AIG gains wider shareholder support for executive pay

'For' votes leap during annual meeting

AIG gains wider shareholder support for executive pay

Insurance News

By Terry Gangcuangco

It looks like the changes made by American International Group (AIG) to its executive compensation programme have worked in getting greater backing from shareholders, as reflected by the voting results at AIG’s annual shareholder meeting.

This week saw AIG shareholders show support for the proposals put forward by the insurance group’s board of directors, including on executive pay. The non-binding advisory resolution to approve executive compensation garnered a whopping 659,862,264 shares for, versus the 42,638,072 shares that were against.

The 94% favorable outcome signifies a major leap from last year’s 55%.

So what did AIG do differently? According to the company’s 2020 Notice of Annual Meeting and Proxy Statement, the board as well as the compensation and management resources committee (CMRC) are committed to overseeing an effective compensation programme that reflects the best interests of shareholders.

“Given the results of our 2018 and 2019 say-on-pay votes, a key focus of our ongoing engagement with shareholders in 2019 was to further understand their views with respect to our compensation programmes,” said CMRC in the document seen by Insurance Business. “Our independent chair and the CMRC chair participated in many of these engagement meetings, alongside our general counsel, chief human resources officer, corporate secretary, head of executive compensation, and head of investor relations.

“Based on the feedback received, we made responsive changes and refinements to our compensation programmes.
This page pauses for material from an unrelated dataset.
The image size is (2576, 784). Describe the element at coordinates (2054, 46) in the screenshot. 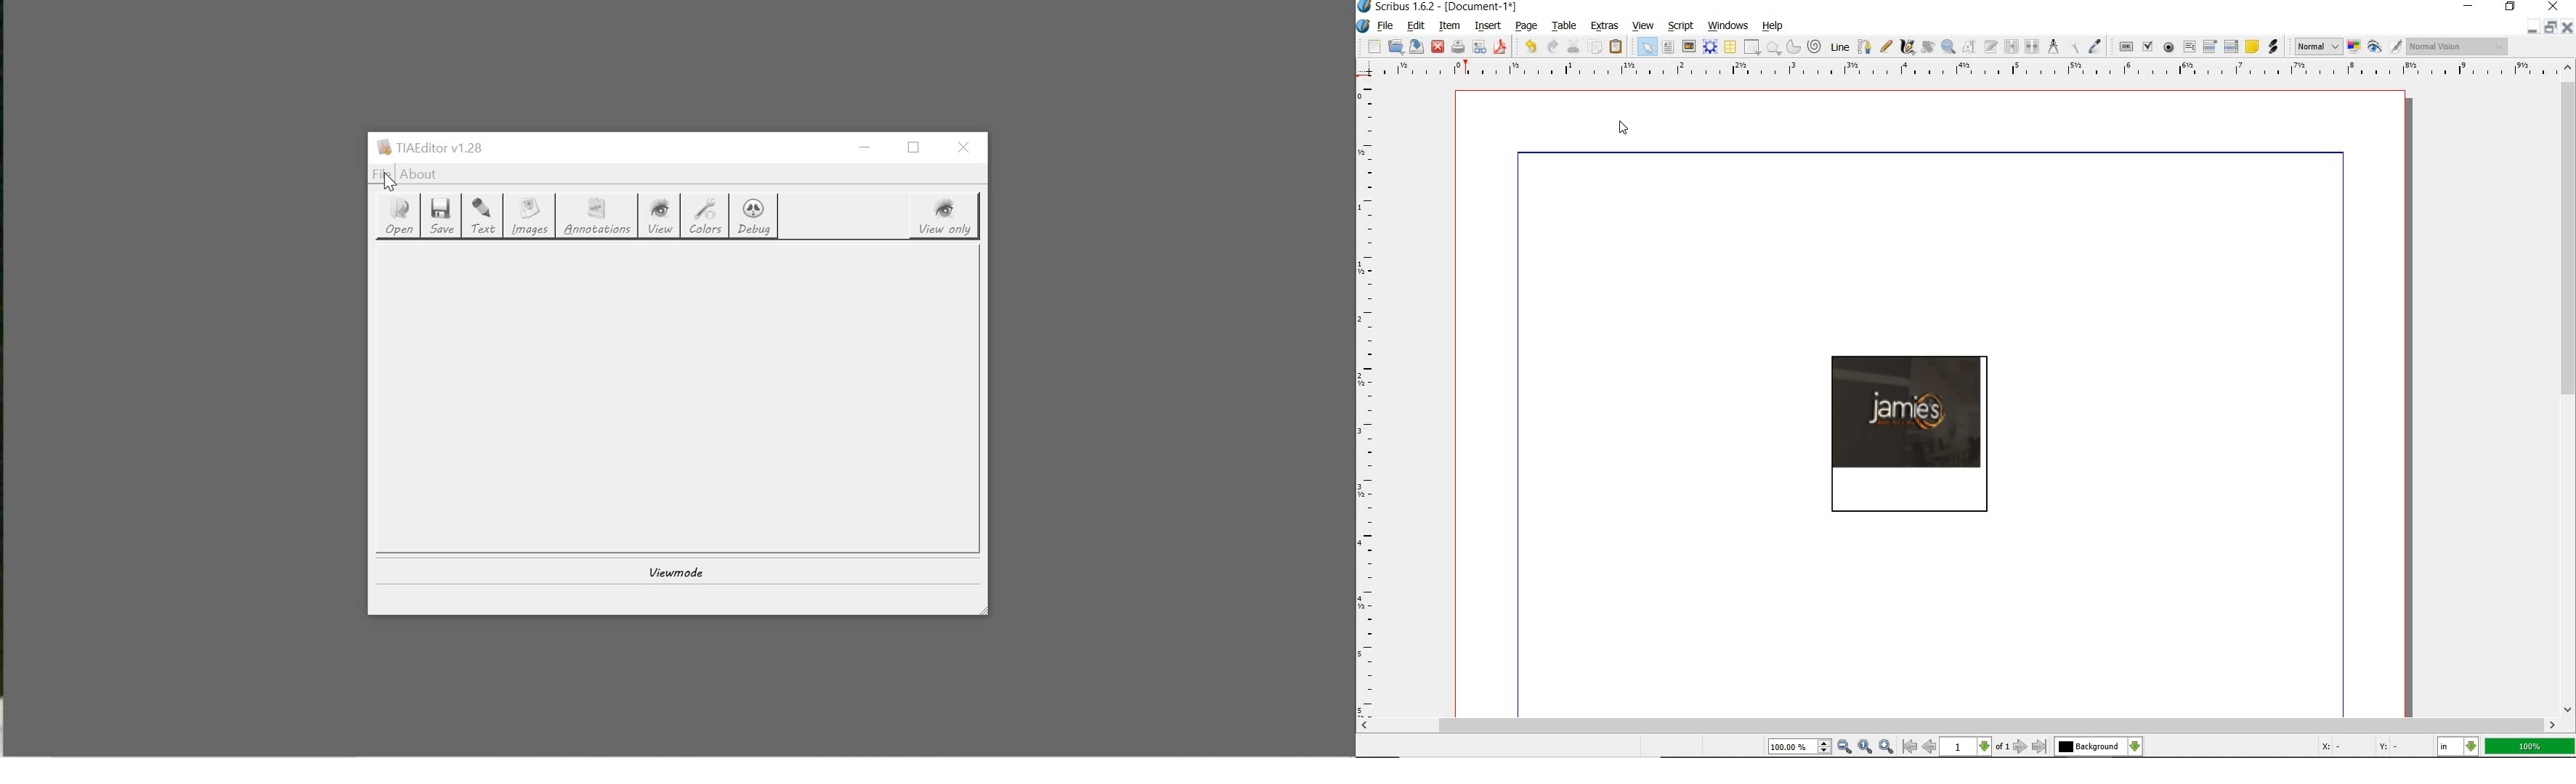

I see `measurements` at that location.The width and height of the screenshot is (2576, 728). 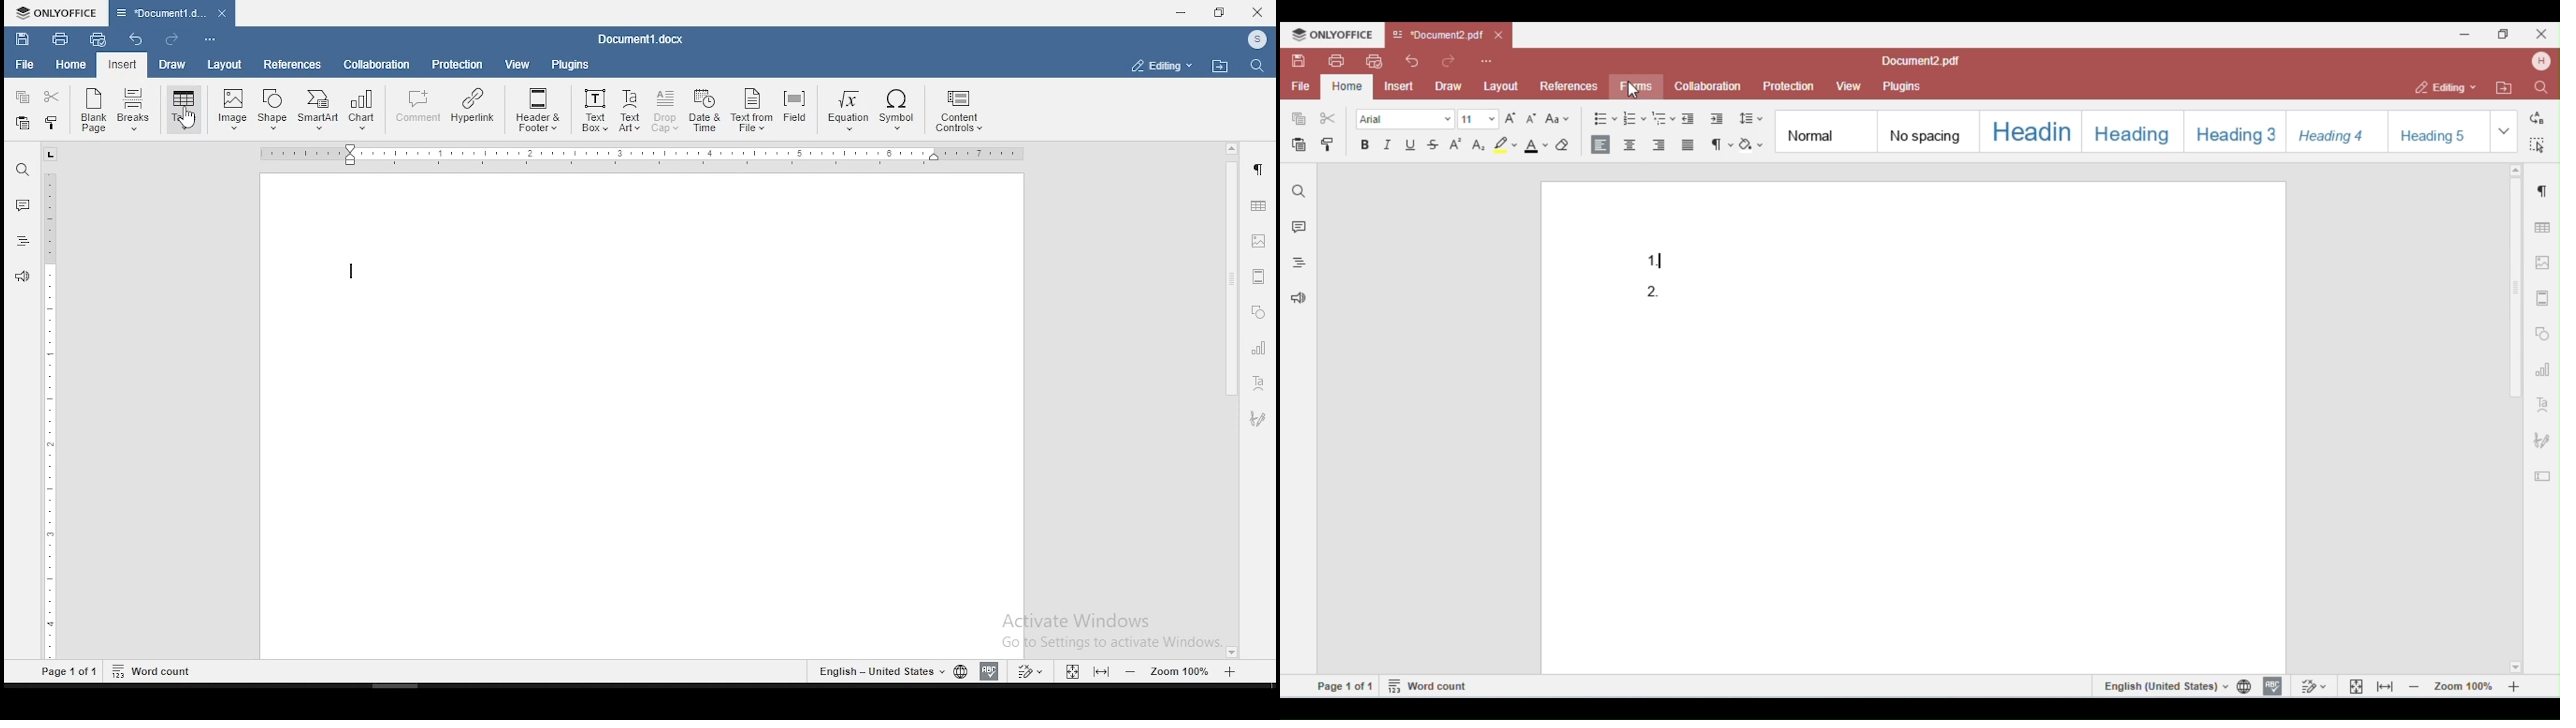 I want to click on SmartArt, so click(x=317, y=110).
Shareholders told us they wanted greater clarity around performance and pay decisions, fewer subjective STI (short-term incentive) metrics, and increased use of relative metrics.”

In response, the committee enhanced the compensation discussion and analysis; eliminated subjective STI measures for business unit and headquarters quantitative performance; used three relative performance metrics; and added a TSR (total shareholder return) cap.

As part of improving clarity, for instance, CMRC reports metrics for all relevant businesses to enable shareholders to fully understand the chief executive’s and other named executive officers’ business quantitative performance scores under the STI plan.

“We are confident,” asserted the committee, “that our refined executive compensation programmes attract, retain, reward, and incentivize a committed world-class team of executives as AIG continues its journey to become both a leading insurance franchise and a top performing company.”